» TASK ITEM
Lines with "computer": copy each one from the listing below.

-=-=-

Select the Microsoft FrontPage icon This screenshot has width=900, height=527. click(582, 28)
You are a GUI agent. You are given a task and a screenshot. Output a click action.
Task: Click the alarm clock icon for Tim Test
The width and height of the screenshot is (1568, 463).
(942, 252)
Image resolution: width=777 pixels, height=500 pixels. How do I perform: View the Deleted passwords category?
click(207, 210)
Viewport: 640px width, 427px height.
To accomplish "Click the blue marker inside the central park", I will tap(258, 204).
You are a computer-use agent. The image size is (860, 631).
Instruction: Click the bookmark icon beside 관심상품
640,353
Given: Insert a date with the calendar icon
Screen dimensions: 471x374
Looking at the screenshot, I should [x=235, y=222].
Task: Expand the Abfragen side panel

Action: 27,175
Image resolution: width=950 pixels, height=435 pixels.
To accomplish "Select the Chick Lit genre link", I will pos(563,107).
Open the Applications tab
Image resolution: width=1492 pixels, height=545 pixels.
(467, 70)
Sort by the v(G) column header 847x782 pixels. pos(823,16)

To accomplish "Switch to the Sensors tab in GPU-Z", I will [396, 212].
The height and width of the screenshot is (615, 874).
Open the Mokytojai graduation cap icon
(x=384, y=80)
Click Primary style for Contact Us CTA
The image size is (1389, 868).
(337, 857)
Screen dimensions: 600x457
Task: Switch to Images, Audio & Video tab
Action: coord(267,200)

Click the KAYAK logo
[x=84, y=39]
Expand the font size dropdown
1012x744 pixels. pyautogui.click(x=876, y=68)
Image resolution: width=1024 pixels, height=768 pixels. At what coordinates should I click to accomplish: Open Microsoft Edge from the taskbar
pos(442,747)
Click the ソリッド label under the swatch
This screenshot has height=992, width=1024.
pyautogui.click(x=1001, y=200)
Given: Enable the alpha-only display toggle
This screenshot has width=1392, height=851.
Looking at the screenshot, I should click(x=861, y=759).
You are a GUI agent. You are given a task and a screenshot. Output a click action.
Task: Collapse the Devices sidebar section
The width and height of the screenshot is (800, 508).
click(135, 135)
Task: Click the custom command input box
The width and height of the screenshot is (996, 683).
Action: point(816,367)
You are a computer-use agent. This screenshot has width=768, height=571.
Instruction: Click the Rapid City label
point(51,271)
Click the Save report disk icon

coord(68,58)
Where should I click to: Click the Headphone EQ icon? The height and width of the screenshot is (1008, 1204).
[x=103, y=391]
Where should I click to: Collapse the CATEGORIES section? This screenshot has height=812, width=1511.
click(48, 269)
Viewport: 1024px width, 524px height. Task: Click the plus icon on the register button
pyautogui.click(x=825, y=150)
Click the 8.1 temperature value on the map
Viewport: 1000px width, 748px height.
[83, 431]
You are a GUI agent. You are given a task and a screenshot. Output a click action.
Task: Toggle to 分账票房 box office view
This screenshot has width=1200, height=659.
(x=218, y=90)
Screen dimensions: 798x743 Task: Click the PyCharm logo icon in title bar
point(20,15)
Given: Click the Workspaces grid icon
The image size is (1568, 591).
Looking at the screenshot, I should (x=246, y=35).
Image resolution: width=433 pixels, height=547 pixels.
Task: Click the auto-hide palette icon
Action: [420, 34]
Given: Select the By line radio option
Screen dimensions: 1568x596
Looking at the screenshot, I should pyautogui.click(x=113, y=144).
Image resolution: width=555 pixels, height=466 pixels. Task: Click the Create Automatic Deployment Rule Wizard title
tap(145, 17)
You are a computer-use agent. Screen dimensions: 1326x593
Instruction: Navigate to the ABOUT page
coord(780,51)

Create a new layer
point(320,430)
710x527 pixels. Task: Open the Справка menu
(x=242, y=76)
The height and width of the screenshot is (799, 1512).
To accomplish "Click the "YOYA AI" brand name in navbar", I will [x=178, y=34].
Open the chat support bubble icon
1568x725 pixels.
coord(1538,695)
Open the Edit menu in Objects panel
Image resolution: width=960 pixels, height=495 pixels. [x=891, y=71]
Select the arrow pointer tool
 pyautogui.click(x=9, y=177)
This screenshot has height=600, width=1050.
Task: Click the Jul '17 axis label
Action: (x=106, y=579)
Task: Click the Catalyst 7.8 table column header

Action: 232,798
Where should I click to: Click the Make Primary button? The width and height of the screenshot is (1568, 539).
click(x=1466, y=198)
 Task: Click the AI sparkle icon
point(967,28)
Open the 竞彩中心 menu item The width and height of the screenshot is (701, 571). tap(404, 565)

-=-=-

» ANSWER BELOW
You are a computer-use agent. The image size is (860, 631).
You are a computer-use agent. This screenshot has width=768, height=571.
You are a computer-use agent. Screen dimensions: 1326x593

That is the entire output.